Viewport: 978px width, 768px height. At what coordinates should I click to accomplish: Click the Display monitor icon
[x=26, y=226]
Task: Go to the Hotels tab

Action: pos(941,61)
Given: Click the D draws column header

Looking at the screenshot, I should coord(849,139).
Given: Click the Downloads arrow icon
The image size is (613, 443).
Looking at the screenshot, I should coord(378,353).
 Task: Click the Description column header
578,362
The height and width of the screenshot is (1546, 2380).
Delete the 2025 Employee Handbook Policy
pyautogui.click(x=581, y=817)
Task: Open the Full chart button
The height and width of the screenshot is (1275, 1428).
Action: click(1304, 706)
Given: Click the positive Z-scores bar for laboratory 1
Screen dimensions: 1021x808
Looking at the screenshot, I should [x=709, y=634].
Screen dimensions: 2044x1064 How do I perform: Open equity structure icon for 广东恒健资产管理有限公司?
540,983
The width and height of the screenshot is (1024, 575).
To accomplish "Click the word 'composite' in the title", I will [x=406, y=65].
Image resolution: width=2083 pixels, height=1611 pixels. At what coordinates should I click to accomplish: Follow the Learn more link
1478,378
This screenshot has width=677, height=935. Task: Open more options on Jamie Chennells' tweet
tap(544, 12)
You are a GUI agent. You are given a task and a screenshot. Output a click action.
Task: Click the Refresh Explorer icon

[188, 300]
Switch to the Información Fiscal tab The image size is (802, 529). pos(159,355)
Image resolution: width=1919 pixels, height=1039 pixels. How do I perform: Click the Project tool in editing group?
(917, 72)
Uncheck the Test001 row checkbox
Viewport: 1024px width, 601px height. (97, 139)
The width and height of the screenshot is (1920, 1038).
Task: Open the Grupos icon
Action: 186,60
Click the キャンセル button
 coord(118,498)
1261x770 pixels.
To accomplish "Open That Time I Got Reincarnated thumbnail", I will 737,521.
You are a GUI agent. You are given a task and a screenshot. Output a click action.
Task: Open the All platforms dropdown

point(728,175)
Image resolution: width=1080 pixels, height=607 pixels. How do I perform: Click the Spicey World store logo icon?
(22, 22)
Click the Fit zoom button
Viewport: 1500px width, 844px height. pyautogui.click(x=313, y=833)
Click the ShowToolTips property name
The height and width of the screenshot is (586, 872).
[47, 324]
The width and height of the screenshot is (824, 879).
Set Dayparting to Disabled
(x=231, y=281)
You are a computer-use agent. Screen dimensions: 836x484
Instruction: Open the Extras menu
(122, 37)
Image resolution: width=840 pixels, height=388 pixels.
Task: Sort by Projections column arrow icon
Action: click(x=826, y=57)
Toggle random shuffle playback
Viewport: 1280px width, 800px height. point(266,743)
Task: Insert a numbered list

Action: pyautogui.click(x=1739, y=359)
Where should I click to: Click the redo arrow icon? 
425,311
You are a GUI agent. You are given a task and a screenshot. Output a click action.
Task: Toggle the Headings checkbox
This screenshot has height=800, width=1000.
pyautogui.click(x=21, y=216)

● WHAT IS REQUIRED:
Please count the lines in the listing above that contain the word "Viewport" and reply with only that number.

● SOLUTION TO THE PROBLEM:
4